Many of the women whose blogs I read are mothers, and as such, they often talk about their child-rearing methodologies, frustrations and the little details of Life With Kids. One term I see come up somewhat frequently is “self-soothing,” and today that hitched itself to another theme I’ve been seeing with remarkable frequency these last two days: What makes you happy?
Pondering the things that make me happy, things I can do by myself, I stumbled upon something I hadn’t thought of in a long time: Chocolate pudding. We have whole, raw milk… I have chocolate… how had I not made this dessert yet?!
Grepping about for chocolate pudding recipes, I alighted on Smitten Kitchen, a cooking site I trust.
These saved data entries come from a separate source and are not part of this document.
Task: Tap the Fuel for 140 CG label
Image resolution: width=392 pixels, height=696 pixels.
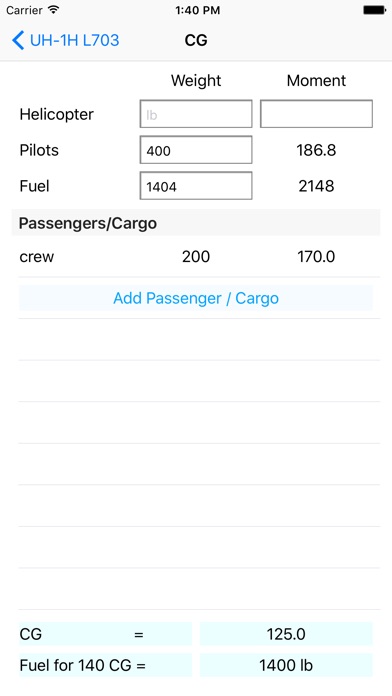Action: point(83,665)
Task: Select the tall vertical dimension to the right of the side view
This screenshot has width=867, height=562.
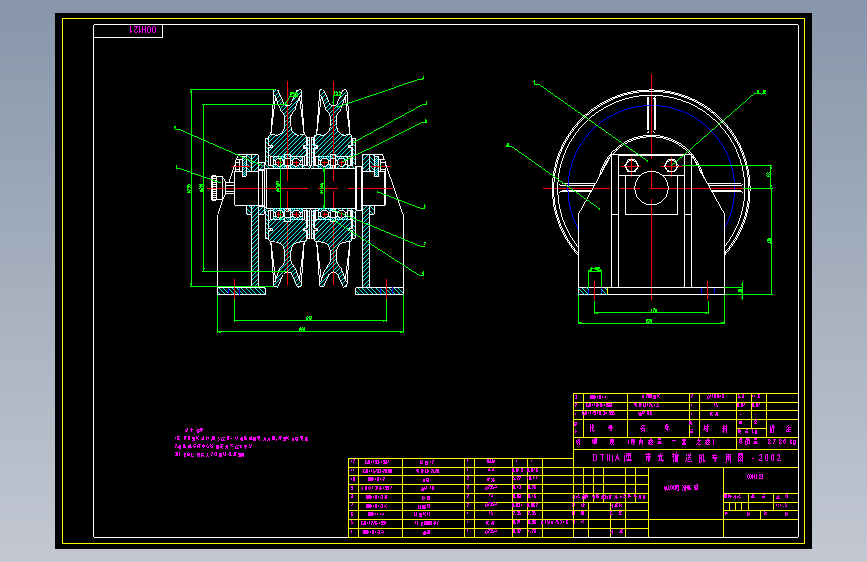Action: pos(771,230)
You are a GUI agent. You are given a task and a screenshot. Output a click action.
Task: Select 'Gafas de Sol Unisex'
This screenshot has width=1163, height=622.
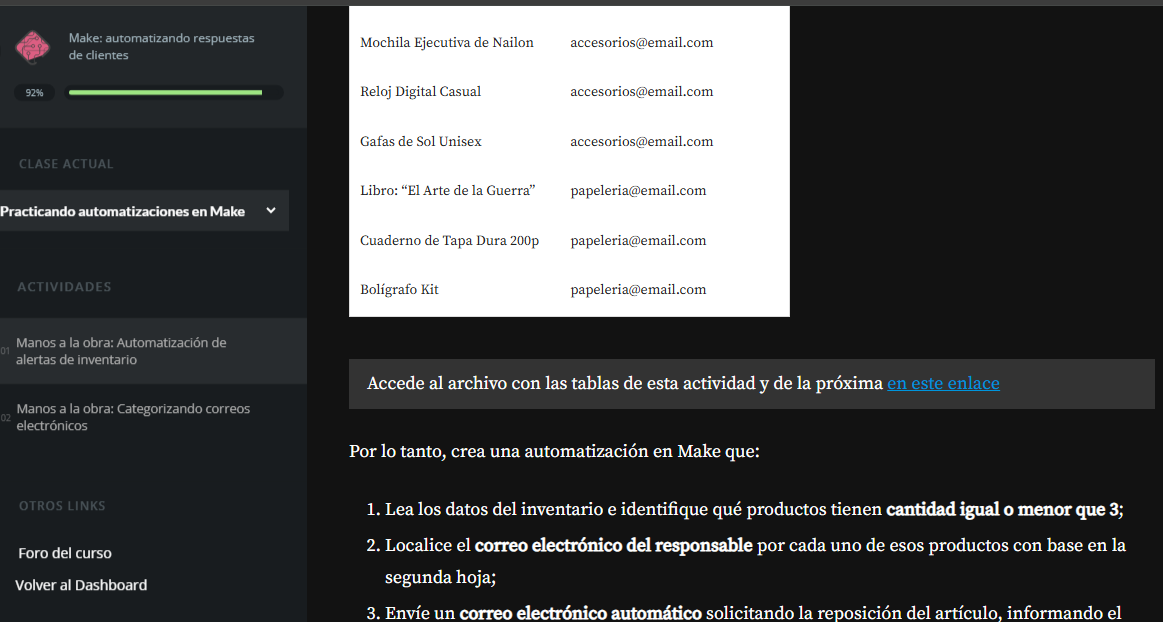(x=420, y=141)
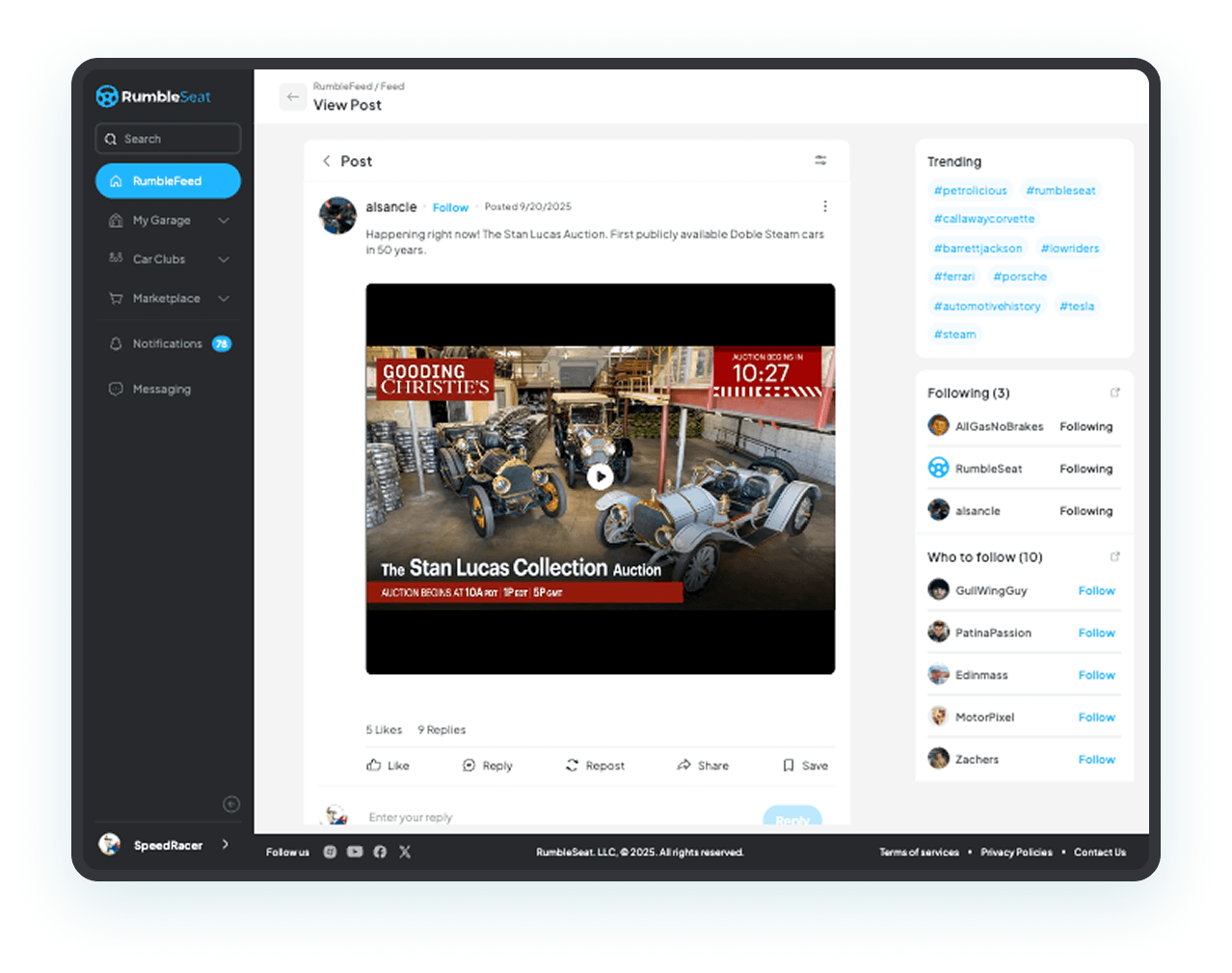Repost the auction post
Image resolution: width=1232 pixels, height=973 pixels.
pos(595,766)
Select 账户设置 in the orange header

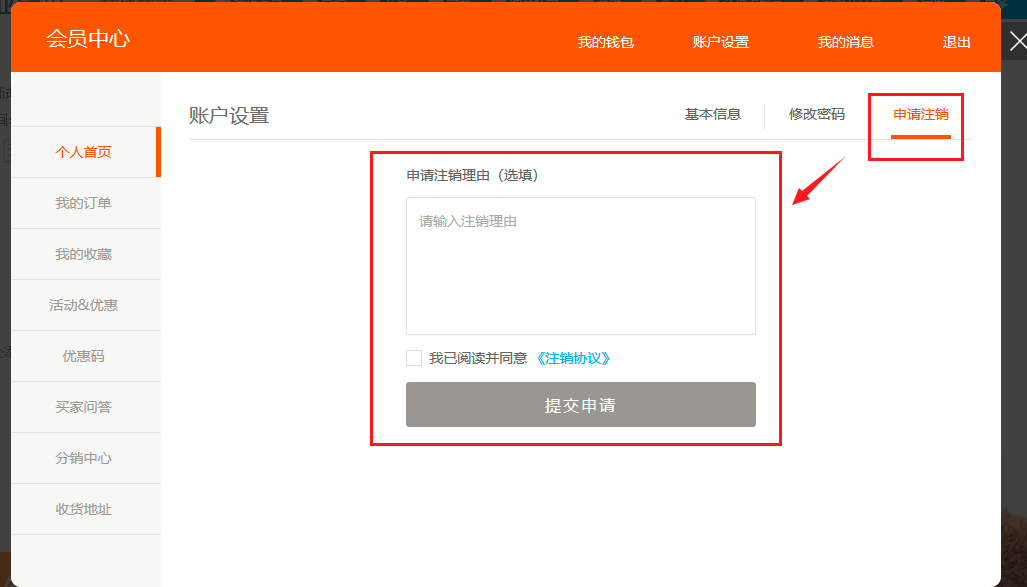(x=720, y=42)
Her recipe is simple, flies in the face of all the overly-complicated, overly-decadent concoctions and goes back to the simplicity of smooth, rich, chocolate pudding essence.
Six simple ingredients slowly warmed into one of the ultimate comfort foods – what better day to make it than a sick day? Start to finish less than a half hour, thanks to the handy-dandy immersion blender’s chopper attachment. It made quick, gorgeous work of the chocolate squares:
Milk, starch, sugar:
And the final, yummy combination (a food photographer I am most certainly not:)
Mmmmm. I took a few sips of it warm, straight out of the bowl after having poured the rest into ramekins – It was to die for. I am now patiently waiting for the little ramekins to chill in the fridge, so I can properly enjoy its delights.
But let’s revisit, for a moment, the original topic here – what things that make me happy, things I can do by myself? What comforts me? This is something different from, “what satisfies me,” or “what would I like to do.” These need to be things that speak to my parasympathetic nervous system on a deep, deep level, things like what I asked you folks about a few posts ago. I think my parasympathetic system isn’t getting enough exercise (much like the rest of me;) I’m “fight-or-flight” all the time (stress/sympathetic nervous system,) as opposed to the “rest and digest” mode of the parasympathetic.
I need to start taking care of relaxing, detoxing, destressing with as much of an interest (and eventually as automatically) as I amp myself up and become tense.
These things relax me intrinsically:
- Taking a bath
- Cuddling with dogs
- Eating comfort foods
- Learning new skills
- Planning for chickens & the garden
- Stretching, doing yoga
- Drinking a mug of tea
- Watching the woodpeckers in the trees outside my office
- Having quiet and stillness around me
- Being outside, surrounded by nature, simply observing and listening
- Sitting by a river
- Swimming in a remote, deserted mountain lake
- Watching snow fall
- Having a fire, watching the embers and flames
- Listening to soothing music
- Wearing comfortable, loose clothing
There are definitely things I can do to my immediate environment to make it more conducive to relaxation – adding more personal touches to our home, placing non-toxic candles about to light in the evenings, painting the walls more attractive colors, replacing window treatments with softer, more drapey, fabrics, organizing spaces so the clutter is at least hidden behind something attractive. I love being surrounded by natural things – I don’t like bright, shiny chrome or plastic glaring at me in spaces where I want to relax. In fact, I don’t much care for chrome/shiny at all. I prefer, by and large, muted things.
Barbara urges me to de-glutenize my life, because if I do have a sensitivity the gluten is contributing to the stress, weight and general apathy. My doctor’s appointment is Friday for follow-ups, and I hope to have something I can point to then or shortly after. Without Genuine Motivation, it’s difficult to make a radical choice that will eliminate some of my favorite comfort foods – homemade mac and cheese, breads, dumplings, cookies and for some reason “cupcakes” keeps jumping into my mental temper tantrum, even though I haven’t made cupcakes in probably ten years. But I love the idea of making them.
Of course, cutting these things out is entirely at my discretion; the gluten police aren’t monitoring me, much like the meat police don’t care, or I could always just make them and take them into work. We have no shortage of appreciative geeks, especially having recently hired about 30 new people. The satisfaction of baking, without the final payoff. Hmm.
For today, though, I have my tea (and am contemplating getting a proper tea pot, so I don’t have to run down and microwave another cup every half hour,) I have my Bieler brother, I have beans soaking overnight for tomorrow’s Portuguese kale soup, I’ll soon have my pudding, and I’m about to settle in for some knitting in the hopes of having a finished scarf while the weather still warrants it.
Footnote: So the pudding never set up – I’m guessing I didn’t let it thicken over the heat enough, alas. Tasty, but not pudding. Also, when chopping onions for the kale soup, I sliced through my left thumbnail cleanly and removed a tiny portion of the end of my thumb itself. Not the most awesome, soothing of nights. <sigh>
On the plus side, my fever is down a notch.